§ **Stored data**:
--

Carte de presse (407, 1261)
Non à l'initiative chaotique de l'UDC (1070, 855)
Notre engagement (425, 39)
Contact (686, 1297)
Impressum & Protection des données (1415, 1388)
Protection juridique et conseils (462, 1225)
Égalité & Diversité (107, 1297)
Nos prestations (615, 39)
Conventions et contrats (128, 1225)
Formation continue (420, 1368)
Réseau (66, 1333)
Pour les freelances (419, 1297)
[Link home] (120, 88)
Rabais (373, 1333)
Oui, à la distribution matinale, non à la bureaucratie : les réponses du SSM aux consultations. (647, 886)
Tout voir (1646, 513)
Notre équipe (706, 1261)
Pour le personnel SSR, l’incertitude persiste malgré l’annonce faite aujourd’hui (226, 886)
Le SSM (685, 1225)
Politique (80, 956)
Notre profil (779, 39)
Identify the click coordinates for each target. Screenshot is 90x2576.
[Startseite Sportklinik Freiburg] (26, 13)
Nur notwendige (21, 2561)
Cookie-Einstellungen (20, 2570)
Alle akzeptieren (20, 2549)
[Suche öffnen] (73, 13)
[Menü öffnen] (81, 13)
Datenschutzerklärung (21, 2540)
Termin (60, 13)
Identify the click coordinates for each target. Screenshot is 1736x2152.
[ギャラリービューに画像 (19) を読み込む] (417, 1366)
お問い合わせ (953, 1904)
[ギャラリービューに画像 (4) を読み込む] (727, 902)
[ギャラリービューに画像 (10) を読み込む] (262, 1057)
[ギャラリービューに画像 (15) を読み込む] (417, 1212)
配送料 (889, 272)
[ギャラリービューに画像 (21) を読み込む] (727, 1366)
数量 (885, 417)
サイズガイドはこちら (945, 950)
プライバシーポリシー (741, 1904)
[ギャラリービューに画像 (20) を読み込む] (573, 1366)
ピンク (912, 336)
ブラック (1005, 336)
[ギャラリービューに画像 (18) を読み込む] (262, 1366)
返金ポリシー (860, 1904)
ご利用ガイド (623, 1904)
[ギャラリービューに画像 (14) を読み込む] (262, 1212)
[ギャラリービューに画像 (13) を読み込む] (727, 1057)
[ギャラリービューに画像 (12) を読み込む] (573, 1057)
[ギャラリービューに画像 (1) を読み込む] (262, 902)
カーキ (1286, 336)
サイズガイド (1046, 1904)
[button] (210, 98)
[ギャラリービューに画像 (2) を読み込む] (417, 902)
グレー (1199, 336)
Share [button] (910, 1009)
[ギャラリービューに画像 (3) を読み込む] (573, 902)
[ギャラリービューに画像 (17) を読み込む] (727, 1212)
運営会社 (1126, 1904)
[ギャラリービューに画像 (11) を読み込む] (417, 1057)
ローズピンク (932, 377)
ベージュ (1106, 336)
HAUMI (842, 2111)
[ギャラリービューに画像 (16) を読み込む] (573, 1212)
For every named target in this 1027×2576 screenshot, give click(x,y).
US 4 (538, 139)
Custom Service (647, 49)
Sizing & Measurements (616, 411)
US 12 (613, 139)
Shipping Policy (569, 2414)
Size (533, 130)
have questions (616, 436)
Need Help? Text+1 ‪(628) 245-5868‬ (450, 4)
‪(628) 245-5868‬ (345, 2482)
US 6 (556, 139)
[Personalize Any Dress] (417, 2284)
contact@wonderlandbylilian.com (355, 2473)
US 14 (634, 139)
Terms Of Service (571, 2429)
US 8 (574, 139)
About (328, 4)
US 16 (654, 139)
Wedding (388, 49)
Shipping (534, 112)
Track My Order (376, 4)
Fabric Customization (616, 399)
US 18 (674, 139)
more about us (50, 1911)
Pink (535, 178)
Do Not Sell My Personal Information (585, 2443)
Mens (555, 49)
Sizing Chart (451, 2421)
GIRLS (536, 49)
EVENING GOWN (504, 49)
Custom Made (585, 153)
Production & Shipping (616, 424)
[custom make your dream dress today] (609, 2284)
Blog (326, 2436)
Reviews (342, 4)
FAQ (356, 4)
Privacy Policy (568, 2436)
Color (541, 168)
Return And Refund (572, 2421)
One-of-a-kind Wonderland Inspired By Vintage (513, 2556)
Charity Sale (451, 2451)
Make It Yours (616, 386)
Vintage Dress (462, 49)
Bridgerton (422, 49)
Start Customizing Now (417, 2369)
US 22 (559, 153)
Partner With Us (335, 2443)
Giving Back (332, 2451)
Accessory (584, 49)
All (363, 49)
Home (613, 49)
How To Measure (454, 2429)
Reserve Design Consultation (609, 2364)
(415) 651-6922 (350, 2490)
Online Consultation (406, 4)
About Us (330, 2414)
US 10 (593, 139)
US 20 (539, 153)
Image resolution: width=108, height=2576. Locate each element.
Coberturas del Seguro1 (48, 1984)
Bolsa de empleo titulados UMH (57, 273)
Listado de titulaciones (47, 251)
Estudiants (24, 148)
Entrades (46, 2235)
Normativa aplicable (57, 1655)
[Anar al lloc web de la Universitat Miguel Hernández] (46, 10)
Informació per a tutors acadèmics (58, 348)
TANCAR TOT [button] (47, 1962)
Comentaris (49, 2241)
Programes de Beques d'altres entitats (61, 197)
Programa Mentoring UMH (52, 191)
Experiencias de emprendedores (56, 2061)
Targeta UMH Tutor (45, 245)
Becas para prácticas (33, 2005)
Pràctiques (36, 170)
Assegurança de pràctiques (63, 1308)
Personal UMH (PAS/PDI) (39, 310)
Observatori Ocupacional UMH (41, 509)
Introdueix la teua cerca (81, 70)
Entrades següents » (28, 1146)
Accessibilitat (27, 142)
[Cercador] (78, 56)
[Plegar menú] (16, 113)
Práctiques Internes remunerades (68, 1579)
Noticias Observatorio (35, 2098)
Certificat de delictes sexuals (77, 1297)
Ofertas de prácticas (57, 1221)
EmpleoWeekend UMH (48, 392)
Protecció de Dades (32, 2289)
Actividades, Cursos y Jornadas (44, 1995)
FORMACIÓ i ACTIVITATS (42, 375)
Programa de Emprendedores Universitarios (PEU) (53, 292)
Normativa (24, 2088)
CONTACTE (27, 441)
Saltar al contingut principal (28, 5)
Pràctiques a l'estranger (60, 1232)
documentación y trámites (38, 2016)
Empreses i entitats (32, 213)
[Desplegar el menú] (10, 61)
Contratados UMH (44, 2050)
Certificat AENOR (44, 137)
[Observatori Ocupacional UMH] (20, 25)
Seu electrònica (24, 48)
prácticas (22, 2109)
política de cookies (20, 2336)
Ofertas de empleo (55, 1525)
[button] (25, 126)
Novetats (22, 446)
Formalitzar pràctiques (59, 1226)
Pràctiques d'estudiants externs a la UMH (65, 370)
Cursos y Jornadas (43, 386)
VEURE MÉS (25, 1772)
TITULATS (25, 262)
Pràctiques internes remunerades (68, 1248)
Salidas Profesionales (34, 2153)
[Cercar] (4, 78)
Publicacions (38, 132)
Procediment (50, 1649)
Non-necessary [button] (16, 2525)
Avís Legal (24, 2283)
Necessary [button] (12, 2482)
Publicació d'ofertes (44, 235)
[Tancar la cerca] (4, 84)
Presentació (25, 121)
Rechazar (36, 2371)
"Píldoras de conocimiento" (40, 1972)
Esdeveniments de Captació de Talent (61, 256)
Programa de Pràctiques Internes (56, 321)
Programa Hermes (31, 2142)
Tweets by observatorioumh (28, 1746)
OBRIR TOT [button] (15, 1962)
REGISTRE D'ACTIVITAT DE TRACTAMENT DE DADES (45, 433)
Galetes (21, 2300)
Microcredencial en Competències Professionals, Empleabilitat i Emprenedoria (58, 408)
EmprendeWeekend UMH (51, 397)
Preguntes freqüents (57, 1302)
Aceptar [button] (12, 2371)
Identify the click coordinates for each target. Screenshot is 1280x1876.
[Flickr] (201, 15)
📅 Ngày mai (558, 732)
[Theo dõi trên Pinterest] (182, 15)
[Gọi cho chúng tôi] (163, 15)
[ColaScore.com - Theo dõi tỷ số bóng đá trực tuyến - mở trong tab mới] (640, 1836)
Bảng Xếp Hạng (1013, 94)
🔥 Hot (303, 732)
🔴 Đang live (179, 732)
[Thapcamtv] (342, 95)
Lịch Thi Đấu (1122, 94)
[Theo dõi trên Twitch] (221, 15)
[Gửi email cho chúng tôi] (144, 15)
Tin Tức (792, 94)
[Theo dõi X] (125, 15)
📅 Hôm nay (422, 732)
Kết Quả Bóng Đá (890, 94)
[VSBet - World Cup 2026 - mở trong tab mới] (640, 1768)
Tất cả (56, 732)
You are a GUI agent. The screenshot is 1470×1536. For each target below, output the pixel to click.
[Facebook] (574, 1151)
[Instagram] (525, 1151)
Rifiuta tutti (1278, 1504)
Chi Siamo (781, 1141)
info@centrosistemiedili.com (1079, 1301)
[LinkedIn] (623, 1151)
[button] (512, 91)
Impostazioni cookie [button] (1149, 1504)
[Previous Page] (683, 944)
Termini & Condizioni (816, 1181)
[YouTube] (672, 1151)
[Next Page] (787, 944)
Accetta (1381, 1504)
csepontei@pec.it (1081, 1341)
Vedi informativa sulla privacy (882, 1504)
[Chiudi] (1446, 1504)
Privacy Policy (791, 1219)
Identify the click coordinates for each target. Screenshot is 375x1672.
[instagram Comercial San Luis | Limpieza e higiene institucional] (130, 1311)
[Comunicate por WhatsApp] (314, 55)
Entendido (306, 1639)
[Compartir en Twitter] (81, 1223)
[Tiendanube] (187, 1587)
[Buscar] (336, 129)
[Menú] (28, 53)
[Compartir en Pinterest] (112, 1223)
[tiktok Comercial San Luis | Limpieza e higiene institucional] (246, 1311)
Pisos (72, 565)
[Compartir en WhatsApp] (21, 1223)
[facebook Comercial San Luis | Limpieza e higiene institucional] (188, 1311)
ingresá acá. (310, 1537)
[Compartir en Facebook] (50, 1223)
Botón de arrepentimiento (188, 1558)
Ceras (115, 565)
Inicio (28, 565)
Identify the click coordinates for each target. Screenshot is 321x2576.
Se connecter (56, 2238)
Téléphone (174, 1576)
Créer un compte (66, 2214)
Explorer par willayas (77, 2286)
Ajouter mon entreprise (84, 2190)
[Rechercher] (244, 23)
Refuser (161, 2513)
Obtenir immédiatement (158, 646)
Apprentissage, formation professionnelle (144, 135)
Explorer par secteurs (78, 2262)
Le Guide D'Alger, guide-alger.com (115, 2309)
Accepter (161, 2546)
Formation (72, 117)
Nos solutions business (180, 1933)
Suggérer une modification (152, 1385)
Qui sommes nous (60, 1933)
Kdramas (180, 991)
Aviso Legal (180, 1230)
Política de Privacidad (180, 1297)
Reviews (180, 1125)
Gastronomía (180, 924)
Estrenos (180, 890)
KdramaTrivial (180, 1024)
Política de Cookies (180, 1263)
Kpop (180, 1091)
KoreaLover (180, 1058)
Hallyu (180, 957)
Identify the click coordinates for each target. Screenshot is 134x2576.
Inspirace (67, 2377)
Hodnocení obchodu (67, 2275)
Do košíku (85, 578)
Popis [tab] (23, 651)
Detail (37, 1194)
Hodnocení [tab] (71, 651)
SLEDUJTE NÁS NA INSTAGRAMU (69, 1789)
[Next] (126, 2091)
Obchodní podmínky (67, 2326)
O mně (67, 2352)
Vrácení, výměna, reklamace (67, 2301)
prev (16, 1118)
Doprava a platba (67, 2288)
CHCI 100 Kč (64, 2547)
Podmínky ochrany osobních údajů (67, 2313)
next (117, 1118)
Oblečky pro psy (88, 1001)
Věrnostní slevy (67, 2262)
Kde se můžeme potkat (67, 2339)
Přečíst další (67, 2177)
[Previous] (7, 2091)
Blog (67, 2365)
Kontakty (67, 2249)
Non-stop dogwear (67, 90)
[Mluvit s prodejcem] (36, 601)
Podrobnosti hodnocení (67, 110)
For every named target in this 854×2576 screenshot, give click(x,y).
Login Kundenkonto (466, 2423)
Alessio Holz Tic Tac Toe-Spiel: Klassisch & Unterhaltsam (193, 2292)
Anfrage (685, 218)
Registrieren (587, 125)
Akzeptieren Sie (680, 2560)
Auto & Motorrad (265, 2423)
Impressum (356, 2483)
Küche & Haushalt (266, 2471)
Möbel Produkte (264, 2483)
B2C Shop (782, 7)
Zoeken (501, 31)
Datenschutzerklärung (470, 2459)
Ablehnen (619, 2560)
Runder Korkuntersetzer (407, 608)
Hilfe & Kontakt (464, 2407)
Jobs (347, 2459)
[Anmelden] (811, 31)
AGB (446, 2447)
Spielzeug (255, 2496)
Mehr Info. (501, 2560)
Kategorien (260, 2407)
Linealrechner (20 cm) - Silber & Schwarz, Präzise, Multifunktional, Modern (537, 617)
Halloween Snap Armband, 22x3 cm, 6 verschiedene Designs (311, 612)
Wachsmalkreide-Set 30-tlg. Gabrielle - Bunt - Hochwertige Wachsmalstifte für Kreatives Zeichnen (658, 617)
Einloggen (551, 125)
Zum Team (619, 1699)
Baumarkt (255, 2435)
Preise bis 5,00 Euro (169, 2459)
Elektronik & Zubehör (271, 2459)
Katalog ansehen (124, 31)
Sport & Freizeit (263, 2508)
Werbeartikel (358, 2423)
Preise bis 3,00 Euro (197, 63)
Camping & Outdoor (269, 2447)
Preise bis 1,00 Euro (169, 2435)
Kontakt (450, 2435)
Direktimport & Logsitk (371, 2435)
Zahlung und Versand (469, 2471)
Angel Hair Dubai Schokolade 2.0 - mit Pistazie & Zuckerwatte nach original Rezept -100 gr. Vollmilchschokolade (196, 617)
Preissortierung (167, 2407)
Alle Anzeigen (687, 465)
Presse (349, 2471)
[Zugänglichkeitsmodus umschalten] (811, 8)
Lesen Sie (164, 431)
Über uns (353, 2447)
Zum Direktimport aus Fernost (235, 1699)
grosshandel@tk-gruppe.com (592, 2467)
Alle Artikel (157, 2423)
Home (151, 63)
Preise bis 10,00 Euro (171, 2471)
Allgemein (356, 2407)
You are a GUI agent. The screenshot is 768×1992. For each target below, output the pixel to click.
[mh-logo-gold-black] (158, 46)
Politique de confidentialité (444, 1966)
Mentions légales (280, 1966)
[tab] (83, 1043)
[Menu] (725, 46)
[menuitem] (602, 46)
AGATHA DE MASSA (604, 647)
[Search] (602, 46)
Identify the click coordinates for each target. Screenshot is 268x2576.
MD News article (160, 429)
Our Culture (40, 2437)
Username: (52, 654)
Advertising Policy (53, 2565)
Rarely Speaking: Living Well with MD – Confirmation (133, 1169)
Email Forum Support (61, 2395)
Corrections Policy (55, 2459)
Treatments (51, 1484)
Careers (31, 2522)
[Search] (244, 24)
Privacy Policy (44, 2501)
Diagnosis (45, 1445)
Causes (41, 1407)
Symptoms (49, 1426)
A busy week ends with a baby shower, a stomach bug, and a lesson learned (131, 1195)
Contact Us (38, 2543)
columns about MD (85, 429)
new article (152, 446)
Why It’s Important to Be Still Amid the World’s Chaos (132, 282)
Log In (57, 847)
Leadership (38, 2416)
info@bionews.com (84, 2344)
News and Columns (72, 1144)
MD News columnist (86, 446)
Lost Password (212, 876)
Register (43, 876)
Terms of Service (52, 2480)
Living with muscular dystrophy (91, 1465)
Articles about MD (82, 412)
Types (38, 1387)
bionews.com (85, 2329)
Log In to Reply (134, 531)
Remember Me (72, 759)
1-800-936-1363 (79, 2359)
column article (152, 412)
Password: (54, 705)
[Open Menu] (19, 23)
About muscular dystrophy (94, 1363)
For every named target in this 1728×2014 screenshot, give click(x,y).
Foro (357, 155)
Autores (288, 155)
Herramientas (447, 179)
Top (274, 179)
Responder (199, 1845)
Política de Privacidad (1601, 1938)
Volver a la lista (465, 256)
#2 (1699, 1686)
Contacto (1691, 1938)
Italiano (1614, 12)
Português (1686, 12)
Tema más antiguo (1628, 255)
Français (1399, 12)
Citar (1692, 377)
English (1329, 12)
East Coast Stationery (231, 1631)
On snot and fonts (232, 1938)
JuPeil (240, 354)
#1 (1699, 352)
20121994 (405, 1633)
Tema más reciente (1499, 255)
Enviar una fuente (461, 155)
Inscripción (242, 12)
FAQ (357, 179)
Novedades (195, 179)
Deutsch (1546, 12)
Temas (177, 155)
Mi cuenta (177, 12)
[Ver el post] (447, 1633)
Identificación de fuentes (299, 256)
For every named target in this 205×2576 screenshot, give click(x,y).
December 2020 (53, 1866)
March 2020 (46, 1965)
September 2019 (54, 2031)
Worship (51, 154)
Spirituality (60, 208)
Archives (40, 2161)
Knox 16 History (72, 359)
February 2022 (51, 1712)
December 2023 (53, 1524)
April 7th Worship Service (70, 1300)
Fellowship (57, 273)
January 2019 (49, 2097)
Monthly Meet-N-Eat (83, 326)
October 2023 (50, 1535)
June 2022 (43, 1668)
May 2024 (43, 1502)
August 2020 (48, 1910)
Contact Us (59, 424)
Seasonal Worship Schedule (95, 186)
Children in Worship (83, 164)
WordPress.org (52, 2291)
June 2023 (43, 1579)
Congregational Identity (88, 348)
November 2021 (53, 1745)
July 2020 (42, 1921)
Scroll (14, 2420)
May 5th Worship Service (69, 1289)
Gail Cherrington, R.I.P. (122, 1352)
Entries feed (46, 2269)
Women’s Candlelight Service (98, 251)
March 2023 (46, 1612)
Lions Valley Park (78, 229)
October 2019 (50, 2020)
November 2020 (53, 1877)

--

§ **What you need to do**:
Scan the records for the string "agent" and report each line where it occurs.

§ **Solved problem**:
You are a GUI agent. The screenshot is 1470×1536. For each target below, output the pixel to click.
You are a GUI agent. The screenshot is 768×1992. For each target below, output the pixel to click.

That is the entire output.